As Australia struggles to comprehend its latest abysmal results and slip in the global rankings of education performance, Industry 4.0 and the growing period of concerted national defence industry investment provides an opportunity to overhaul the nation’s education system to meet Australia’s national security needs.
Now more than ever, Australia’s defence industry needs the best and brightest minds in the country.
Never before has the demand for science, technology, engineering and maths (STEM) students been so great. And, yet, fewer students are aspiring to STEM studies.
Our education system should be at the very heart of the industrial revolution that is ahead of us. But it’s currently a long way short of meeting industry’s needs.
BAE Systems is looking for 200 engineers right now. And we need to recruit 1,500 engineers in the next three years.
These jobs would be based in large, strategic defence and engineering hubs around the country – here at Osborne and Edinburgh, Melbourne, Sydney, and Henderson in WA.
The work we do is complex and challenging - some of the most advanced and exciting engineering projects in the world.
Some of the roles will be directly linked to the engineering design and building of nine world class, state of the art Hunter Class frigates in Adelaide.
Also in Adelaide, we’re upgrading the Jindalee Operational Radar Network and installing autonomous technologies in vehicles for the Australian Army.
In the next three years, Australian universities will graduate about 34,000 engineers. That’s a lot of talent that the nation needs but many – up to a quarter – are not eligible to work in the defence industry.
We need a lot of graduates because many other companies are also competing for the same pool of people to work on the Attack Class submarines, F-35, space programs or a range of other exciting defence programs.
There are simple but fundamental changes that could significantly increase the number of job ready graduates into the market.
First, we need to get more students excited by maths and science in a way that relates to solving real-world problems. And it starts with the teachers as the primary champions of maths and science.
We must find ways to better help teachers build their knowledge of how STEM is used in industry and the careers it offers.

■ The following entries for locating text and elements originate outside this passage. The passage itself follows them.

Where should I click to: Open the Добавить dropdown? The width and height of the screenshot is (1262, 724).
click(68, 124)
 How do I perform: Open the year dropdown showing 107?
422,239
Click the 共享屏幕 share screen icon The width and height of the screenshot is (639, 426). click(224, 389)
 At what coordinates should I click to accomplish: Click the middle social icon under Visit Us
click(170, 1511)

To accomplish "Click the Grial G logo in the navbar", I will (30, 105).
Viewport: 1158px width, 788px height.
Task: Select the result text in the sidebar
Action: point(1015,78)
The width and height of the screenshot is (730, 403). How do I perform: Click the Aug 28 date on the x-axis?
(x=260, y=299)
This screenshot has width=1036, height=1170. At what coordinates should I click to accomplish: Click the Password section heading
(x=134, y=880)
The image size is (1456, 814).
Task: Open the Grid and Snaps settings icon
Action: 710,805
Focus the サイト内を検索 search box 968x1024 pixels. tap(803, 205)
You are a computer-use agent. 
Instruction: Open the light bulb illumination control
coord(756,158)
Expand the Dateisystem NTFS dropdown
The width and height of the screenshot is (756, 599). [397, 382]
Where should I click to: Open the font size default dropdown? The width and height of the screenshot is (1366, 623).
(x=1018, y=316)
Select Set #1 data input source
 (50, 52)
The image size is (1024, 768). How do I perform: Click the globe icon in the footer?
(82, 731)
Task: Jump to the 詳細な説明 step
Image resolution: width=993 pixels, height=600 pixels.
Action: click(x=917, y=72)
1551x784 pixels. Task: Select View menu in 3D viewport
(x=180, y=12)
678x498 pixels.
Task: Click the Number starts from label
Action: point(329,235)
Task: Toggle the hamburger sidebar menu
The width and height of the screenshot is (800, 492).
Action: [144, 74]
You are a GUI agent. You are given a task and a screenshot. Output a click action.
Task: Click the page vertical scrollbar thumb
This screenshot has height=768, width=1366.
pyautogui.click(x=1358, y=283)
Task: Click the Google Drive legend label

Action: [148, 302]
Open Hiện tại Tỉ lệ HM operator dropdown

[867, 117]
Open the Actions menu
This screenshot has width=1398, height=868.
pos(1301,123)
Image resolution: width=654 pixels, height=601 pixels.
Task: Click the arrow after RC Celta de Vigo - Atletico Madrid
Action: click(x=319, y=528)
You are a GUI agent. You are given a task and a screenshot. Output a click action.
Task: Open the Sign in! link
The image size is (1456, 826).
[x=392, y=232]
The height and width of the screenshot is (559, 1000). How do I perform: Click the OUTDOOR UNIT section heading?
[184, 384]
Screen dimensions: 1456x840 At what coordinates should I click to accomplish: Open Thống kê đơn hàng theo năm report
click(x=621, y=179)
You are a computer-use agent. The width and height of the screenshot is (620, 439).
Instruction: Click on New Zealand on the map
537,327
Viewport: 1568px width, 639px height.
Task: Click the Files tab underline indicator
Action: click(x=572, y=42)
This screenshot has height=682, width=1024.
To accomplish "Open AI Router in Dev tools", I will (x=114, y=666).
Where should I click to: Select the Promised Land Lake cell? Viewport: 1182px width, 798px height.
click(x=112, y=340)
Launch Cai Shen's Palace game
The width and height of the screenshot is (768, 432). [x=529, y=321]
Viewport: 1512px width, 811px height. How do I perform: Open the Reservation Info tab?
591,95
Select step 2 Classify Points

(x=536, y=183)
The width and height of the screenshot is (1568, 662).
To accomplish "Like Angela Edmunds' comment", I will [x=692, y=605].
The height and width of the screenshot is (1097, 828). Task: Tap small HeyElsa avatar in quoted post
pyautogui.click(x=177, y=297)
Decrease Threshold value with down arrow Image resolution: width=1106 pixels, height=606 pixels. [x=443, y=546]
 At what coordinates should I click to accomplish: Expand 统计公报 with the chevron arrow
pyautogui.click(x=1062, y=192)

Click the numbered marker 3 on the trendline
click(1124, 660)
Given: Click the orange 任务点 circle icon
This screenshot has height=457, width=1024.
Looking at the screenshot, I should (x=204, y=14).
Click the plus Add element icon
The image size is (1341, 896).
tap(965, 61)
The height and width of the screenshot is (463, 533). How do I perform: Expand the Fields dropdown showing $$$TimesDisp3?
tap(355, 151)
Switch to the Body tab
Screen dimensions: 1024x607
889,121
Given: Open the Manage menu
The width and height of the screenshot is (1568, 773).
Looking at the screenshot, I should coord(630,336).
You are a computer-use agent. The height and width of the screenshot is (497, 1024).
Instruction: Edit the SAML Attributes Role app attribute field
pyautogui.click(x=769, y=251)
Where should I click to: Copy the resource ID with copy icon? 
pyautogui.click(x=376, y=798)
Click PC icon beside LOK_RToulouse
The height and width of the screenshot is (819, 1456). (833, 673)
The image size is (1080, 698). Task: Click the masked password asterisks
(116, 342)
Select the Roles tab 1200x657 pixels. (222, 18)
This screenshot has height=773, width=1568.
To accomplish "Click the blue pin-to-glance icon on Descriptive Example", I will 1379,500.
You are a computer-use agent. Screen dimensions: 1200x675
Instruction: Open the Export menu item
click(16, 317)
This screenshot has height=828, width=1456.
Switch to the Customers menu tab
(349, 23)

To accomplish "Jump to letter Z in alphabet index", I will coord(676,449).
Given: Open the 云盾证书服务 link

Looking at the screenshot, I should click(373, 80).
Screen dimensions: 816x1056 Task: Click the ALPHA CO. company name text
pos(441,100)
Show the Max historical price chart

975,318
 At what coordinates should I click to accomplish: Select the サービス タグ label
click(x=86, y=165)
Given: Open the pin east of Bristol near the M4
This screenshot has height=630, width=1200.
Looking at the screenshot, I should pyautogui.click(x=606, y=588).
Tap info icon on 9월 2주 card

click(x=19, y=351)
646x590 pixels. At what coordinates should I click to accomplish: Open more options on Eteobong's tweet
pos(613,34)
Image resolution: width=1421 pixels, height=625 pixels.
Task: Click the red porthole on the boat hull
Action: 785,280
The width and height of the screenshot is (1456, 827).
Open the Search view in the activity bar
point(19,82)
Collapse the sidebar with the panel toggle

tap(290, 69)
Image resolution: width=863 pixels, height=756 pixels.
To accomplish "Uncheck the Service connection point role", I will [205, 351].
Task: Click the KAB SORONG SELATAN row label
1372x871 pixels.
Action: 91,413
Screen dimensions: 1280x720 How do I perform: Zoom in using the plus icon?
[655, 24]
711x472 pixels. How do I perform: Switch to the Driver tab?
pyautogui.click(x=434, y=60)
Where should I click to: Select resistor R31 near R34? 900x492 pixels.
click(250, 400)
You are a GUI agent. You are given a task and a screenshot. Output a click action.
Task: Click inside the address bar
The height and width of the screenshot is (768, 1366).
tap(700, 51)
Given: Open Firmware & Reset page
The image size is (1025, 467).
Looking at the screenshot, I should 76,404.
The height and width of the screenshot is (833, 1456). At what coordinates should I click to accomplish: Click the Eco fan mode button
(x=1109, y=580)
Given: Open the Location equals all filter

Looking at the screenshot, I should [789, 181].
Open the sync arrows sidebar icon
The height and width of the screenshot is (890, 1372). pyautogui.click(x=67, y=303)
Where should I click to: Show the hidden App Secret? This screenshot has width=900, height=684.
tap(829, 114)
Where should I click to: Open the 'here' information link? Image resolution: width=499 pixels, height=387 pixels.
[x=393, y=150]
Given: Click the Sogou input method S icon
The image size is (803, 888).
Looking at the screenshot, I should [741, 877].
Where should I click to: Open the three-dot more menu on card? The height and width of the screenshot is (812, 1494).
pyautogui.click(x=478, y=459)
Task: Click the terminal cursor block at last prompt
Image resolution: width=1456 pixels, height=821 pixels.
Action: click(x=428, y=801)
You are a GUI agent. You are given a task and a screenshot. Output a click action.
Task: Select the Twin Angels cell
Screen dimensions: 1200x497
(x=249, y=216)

This could be done by improving the conditions for teachers to attract people from industry into teaching, or industry could provide an advisory and support service for teachers, or both.
Second, universities have established barriers to passionate and enthusiastic kids who don’t achieve the high entry scores required for engineering.
The scores are high because engineering courses are seen as good training for all sorts of vocations, which fuels demand. Through simple demand and supply the score goes up.
Then as score rises the course becomes more prestigious and the score continues to spiral. You don’t need a high ATAR to do engineering or to be a good engineer. You do need passion.
There are a lot of students who are passionate problem solvers who relish complex challenges but they just can’t quite meet the score required.
Based on today’s entry levels, many people including me would not be accepted into a university engineering course.
And finally, industry and academia need to work closer together as genuine partners with a shared goal.
For students to have the best opportunities on their exit from university, industry must be a partner in the development of the curriculum rather than a simply receiving interns, graduates and apprentices at or near the end of their studies.
A partnership between industry, education, academia and government that considers the entire learning cycle will best deliver the best opportunities not just for industry, but the entire nation.
Brad Yelland is the chief technology officer at BAE Systems Australia.